La historia continúa y es muy interesante, podemos sintetizar que a fines de los 80 se le dio mayor autonomía al Banco Central ante nuevas presiones inflacionarias y este volvió a trabajar con metas graduales hasta que hoy pueden anunciar inflación 0 y con crecimiento de la economía.
Lecciones varias
Las académicas: tuvieron inflación con déficit, bajaron el déficit y bajó la inflación (visión monetarista cumplida). Después, sin déficit seguían teniendo alta inflación (visión heterodoxa) y aplicaron otras medidas hasta solucionar el problema.
Probaron todos los instrumentos: metas de inflación, convertibilidad, control de las variables monetarias, cada uno cuando dejaba de servir el anterior, pero nunca cambiaron el objetivo; que era eliminar la inflación.
En Argentina, en cambio como somos muy vivos la hacemos al revés. La bendita conferencia del 28 D, cuando se flexibilizaron las metas de inflación, fue usar el mismo instrumento, pero cambiando el objetivo y así estamos hoy.
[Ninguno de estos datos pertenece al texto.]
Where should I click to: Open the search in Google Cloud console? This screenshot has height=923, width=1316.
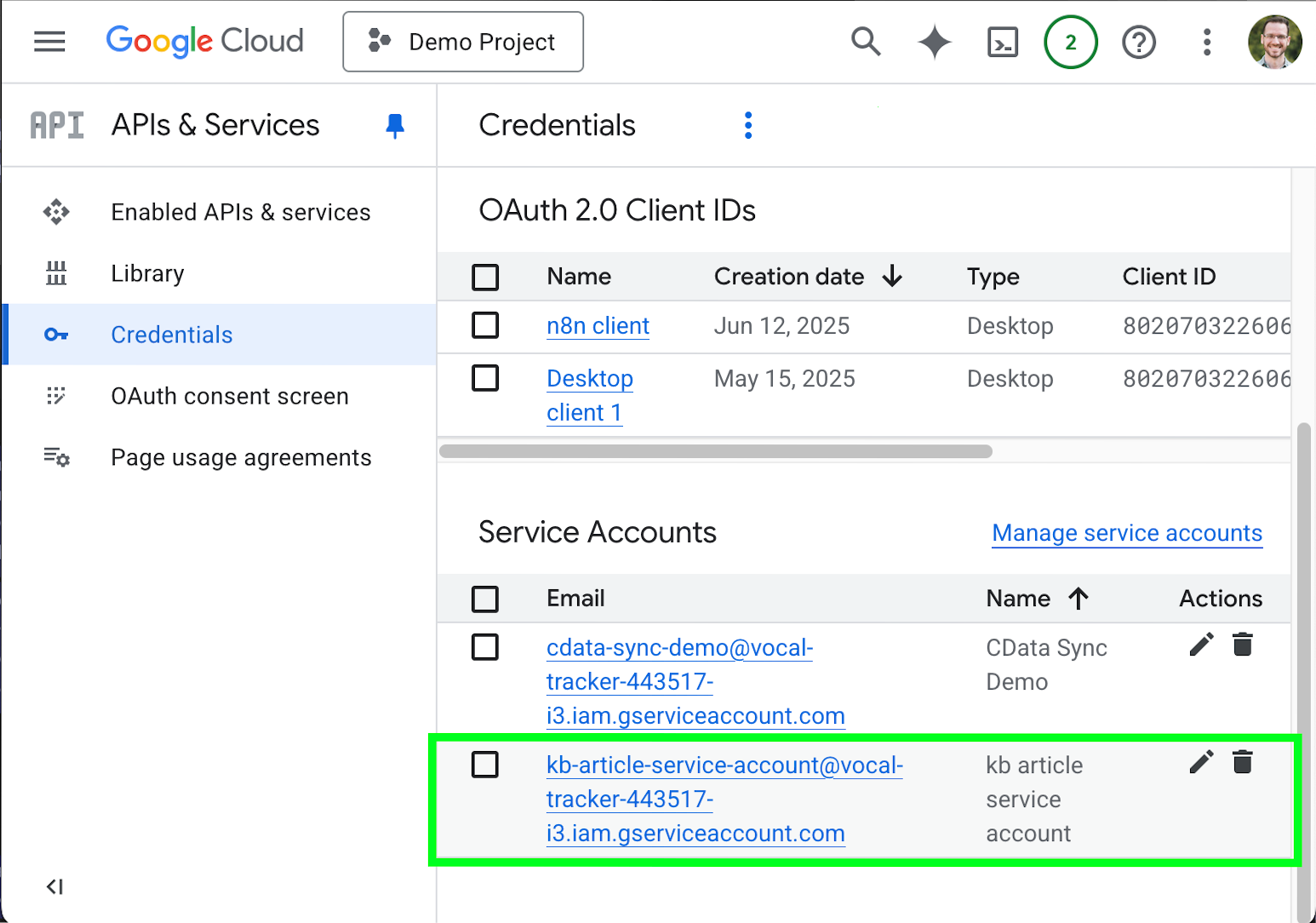tap(866, 41)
Si vas a hacer una mesa, pero algunas maderas son más gruesas o duras y se te está complicando, cambia de martillo y los clavos; pero no te olvides que estás haciendo una mesa. En cambio si con el mismo martillo, como se te complica, decidís hacer una silla porque es más fácil, terminas haciendo un engendro que no te sirve ni para comer ni para sentarte…. pero eso sí; los clavos y maderas que echaste a perder los vas a tener que pagar igual ¿Se entiende?